Le PS, le PLR et le PDC saluent la direction prise par le gouvernement. "C'est une bonne nouvelle que le Conseil fédéral ne méprise pas cette initiative", a réagi Géraldine Savary (PS/VD) dans le 19h30 de la RTS. Selon la conseillère aux Etats, "le Parlement doit aller au plus près d'une interdiction de la burqa".
S'il pense qu'une interdiction de dissimuler le visage est nécessaire, le PDC considère de son côté qu'elle doit se faire au niveau de la loi et non de la Constitution, ce qui permettrait d'intégrer des exceptions.
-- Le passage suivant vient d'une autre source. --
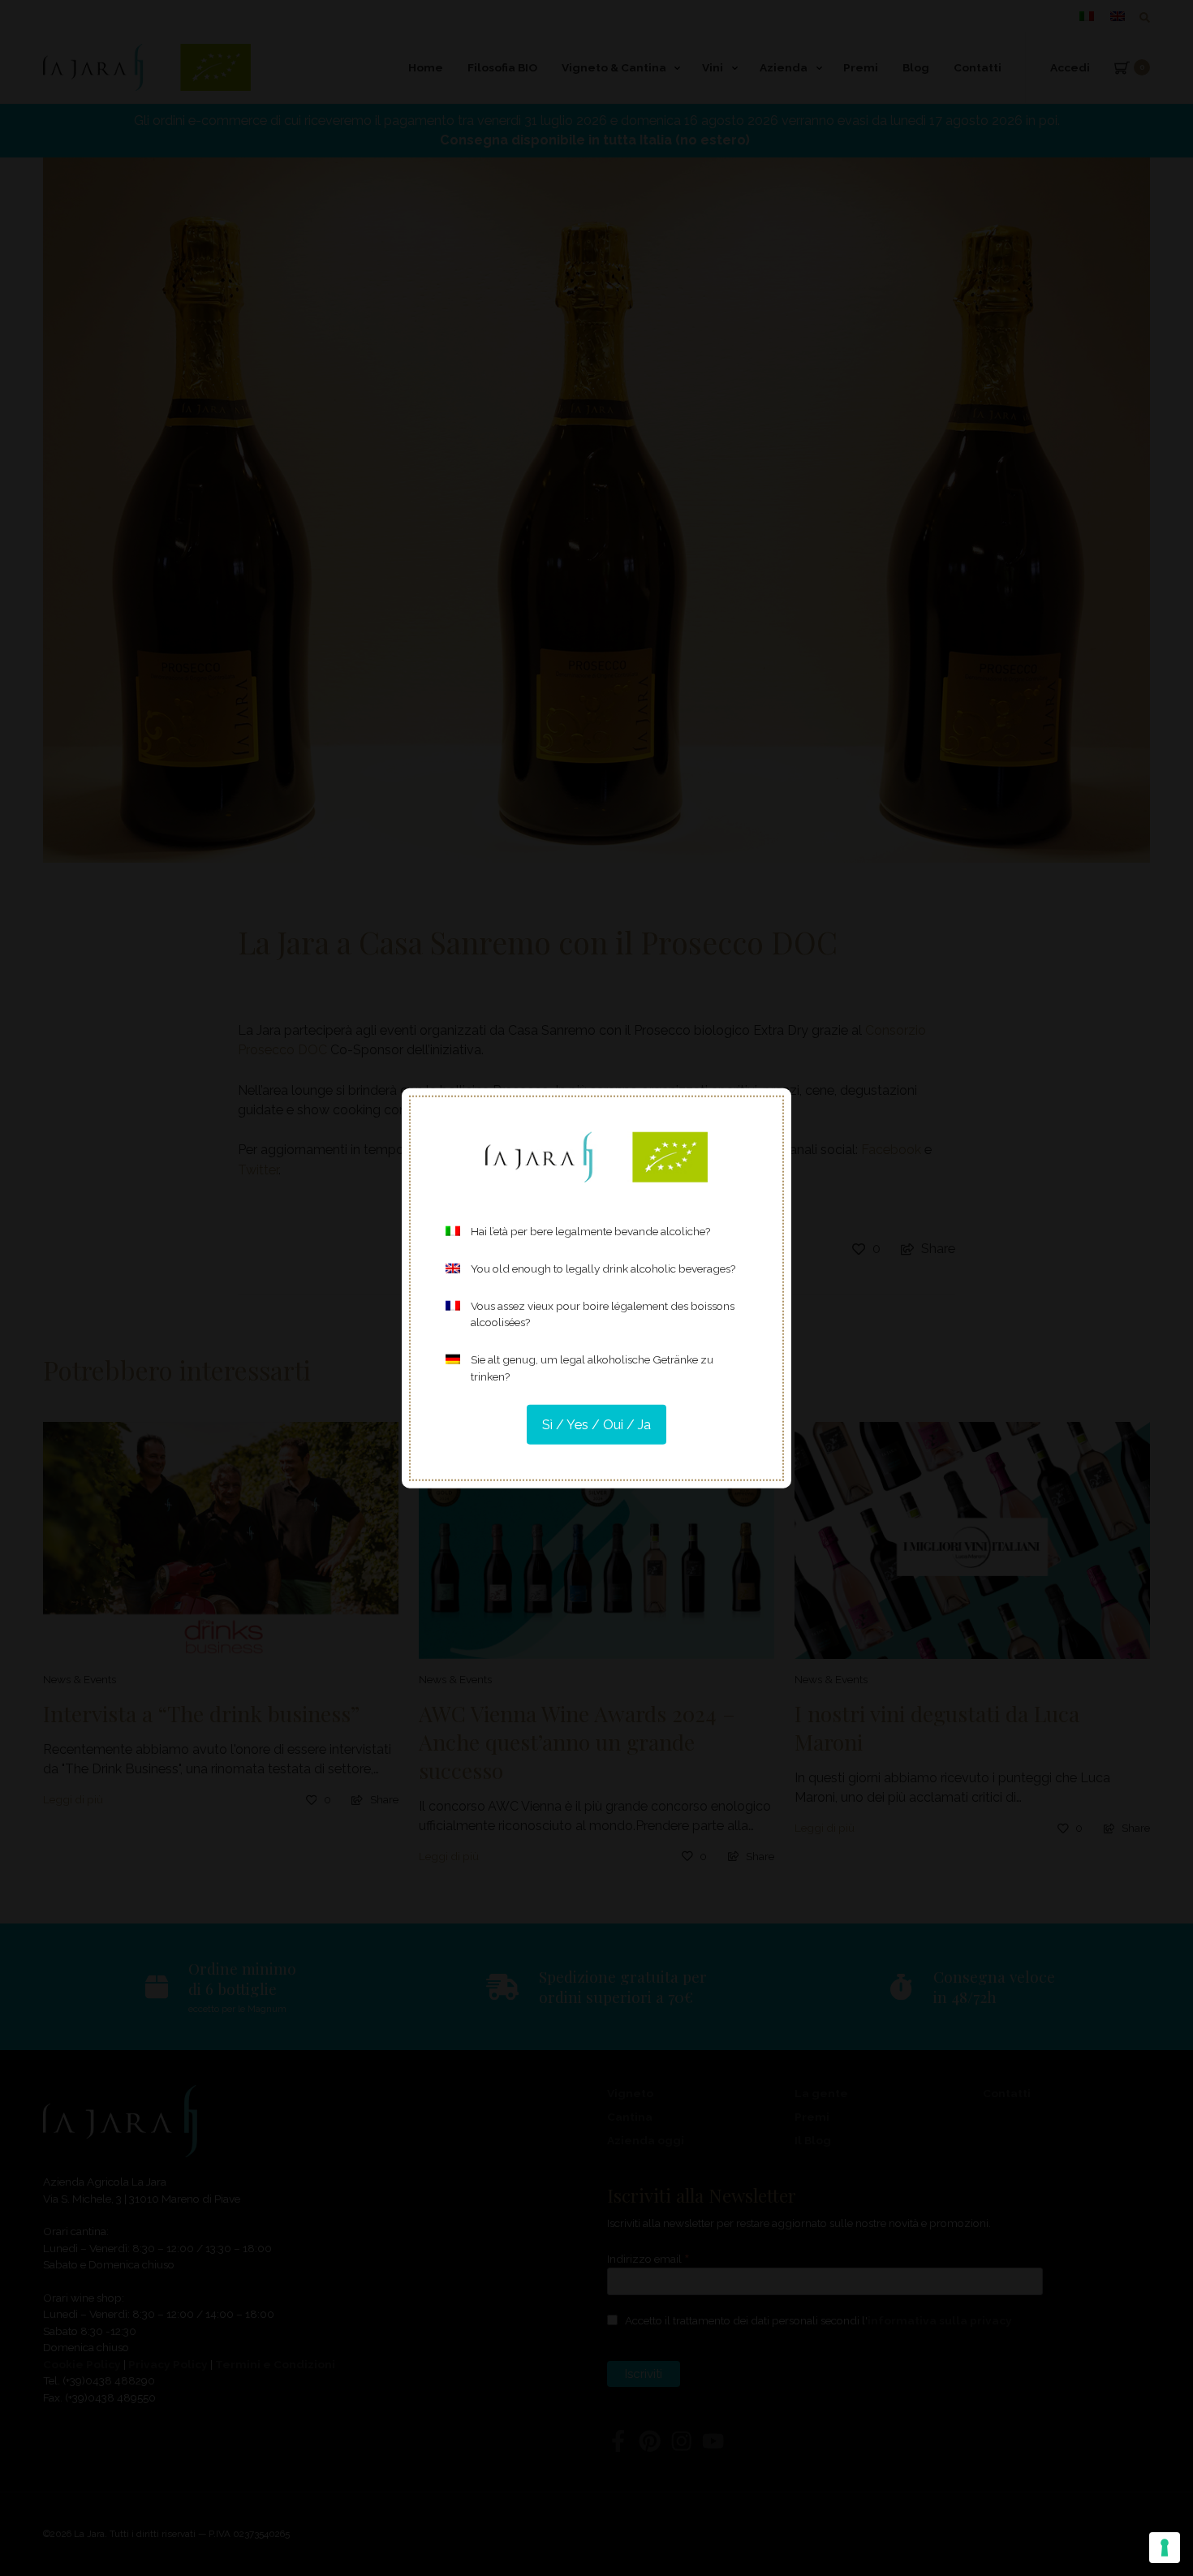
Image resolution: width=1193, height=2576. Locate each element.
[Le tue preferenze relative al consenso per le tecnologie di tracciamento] (1164, 2547)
Le PLR approuve lui aussi la décision du Conseil fédéral de rejeter l'initiative; le parti examinera le projet lors de la procédure de consultation. Selon le parti, "il n'y a pas d'activisme législatif à faire". Le PLR estime toutefois que les fonctionnaires et les enseignants ne devraient pas être autorisés à se dissimuler le visage.
Le gouvernement est hors sujet, selon les initiants
A l'origine de l'initiative, le comité d'Egerkingen estime que la proposition du Conseil fédéral manque complètement le coche et compte donc maintenir son initiative. Pour le conseiller national Walter Wobmann (UDC/SO), du comité d'Egerkingen, "le Conseil fédéral ne veut pas voir le problème".
Le Soleurois relève qu'il se concentre sur le port imposé de la burqa et néglige tous les autres aspects. Il rappelle dès lors l'objet de l'initiative populaire: une interdiction générale de se dissimuler le visage, qui vise selon lui également les hooligans. Pour Walter Wobmann, il n'est pas possible que les 26 cantons passent des lois différentes. "Nous voulons une réglementation claire, car il en va de nos valeurs."
L'Union démocratique du centre rejette également la proposition du Conseil fédéral. "Le coeur de l'initiative est une interdiction de dissimuler le visage au niveau national et un message pour dire que l'islam radical n'a pas sa place en Suisse."